# Advice on Brackish Tank



## sciencebuff93 (Feb 14, 2008)

Hello again,
I wasn't sure where to put this but I've been contemplating starting a brackish tank out of my 55 hexagon tank, but the websites I've found said about the same basic things and hardly what really matters. I wanted to get some mollies, rainbowfish, and maybe some monos, bala shark, scat, emperor tetra, bumblebee goby if they are all compatable and/or if my lfs has any. But idk, would it be a massacre? 
Thanks


----------



## Kogo (Mar 14, 2008)

the bulk of what i know about brackish tanks is how much better the fish look when housed properly. I would think that the mollies wouldn't be compatible with the scats and monos.

good luck and please share your experience (good or bad) with this project.


----------



## JBarlak (Mar 16, 2008)

I would suggest against a hex tank. I am running one right now and it's not all that fun since it's planted and just today I dropped one of my firemouths into it from my other tank. It took me pulling out about 10 plants and the driftwood to finally catch him. I have seen hex tanks work with angel fish but right now I see it more of a hindrance for a community tank, since you are not able to lay out a tank with distinct areas. Good luck to you with whatever you chose.
john


----------



## sciencebuff93 (Feb 14, 2008)

> I would suggest against a hex tank. I am running one right now and it's not all that fun since it's planted and just today I dropped one of my firemouths into it from my other tank. It took me pulling out about 10 plants and the driftwood to finally catch him. I have seen hex tanks work with angel fish but right now I see it more of a hindrance for a community tank.


Point taken. I've tore down the tank I mentioned a couple times and certain fish (especially clown loaches) can ruin the whole tank just in the process of trying to take them out. And not to mention that its two foot deep! But it's the only large tank I have for fish (unless I put my turtle in the hex). But if I wanted to do monos at least, what do you think would be compatible with them?


----------



## djrichie (May 15, 2008)

You could make a moss tank and put freshwater shrimps in it.......


----------



## skarasek (Aug 25, 2008)

### Listed records

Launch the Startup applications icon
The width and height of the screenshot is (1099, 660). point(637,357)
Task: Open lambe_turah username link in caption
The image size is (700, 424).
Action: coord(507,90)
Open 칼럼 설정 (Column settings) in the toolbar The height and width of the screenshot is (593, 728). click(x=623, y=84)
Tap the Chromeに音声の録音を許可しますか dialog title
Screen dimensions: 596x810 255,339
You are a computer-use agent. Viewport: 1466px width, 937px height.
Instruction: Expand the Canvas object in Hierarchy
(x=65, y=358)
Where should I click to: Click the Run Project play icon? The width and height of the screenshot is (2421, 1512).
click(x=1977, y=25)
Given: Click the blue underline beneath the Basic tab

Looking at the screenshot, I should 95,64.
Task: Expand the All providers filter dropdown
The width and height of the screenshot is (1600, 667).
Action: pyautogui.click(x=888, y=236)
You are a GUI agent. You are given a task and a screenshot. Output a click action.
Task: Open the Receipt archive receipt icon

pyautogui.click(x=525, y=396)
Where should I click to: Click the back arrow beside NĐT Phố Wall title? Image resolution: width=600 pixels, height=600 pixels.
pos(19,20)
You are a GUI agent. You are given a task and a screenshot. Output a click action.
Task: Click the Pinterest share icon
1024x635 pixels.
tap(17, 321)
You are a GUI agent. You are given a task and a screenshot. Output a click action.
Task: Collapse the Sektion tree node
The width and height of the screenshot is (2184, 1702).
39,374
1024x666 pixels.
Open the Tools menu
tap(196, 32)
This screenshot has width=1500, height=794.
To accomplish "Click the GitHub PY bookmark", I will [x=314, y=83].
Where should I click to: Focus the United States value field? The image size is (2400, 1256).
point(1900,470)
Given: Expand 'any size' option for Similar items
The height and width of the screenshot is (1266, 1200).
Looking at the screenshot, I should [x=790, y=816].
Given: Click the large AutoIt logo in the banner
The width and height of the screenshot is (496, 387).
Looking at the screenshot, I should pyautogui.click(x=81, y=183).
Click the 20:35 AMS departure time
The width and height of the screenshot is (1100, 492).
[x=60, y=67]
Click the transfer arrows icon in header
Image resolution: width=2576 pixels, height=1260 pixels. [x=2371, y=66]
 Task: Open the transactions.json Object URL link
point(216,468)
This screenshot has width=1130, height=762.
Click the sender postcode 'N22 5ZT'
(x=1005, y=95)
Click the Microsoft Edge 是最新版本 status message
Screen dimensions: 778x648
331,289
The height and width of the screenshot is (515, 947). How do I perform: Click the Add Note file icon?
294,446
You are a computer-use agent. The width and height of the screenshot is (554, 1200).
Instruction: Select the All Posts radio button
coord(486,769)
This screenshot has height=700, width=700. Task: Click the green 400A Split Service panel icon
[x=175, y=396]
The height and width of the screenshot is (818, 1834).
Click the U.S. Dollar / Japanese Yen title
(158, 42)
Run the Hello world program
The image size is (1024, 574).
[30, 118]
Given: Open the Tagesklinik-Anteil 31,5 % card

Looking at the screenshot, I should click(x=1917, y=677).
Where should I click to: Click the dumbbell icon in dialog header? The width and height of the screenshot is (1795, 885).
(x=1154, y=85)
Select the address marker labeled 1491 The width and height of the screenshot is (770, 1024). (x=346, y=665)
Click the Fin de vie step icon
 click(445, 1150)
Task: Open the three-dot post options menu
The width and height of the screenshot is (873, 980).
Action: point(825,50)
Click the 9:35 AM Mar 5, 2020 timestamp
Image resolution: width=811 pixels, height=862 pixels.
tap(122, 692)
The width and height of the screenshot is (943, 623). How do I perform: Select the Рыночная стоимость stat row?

### Actions to take
• 1. Answer these from the brackish tank thread:
(a) What number does sciencebuff93 give for the hexagon tank?
(b) Which fish does Kogo think would not be compatible with the scats and monos?
(c) How many plants did JBarlak pull out to catch the firemouth?
• 2. In the records, take the lines starting with the line with "Given: Open the" and going on through the line with "click(445, 1150)". Write them out again with "dumbbell" replaced by "barbell" and everything else unchanged.

### Responses by task
• 1.
(a) 55
(b) The mollies
(c) About 10

• 2.
Given: Open the Tagesklinik-Anteil 31,5 % card

Looking at the screenshot, I should click(x=1917, y=677).
Where should I click to: Click the barbell icon in dialog header? The width and height of the screenshot is (1795, 885).
(x=1154, y=85)
Select the address marker labeled 1491 The width and height of the screenshot is (770, 1024). (x=346, y=665)
Click the Fin de vie step icon
 click(445, 1150)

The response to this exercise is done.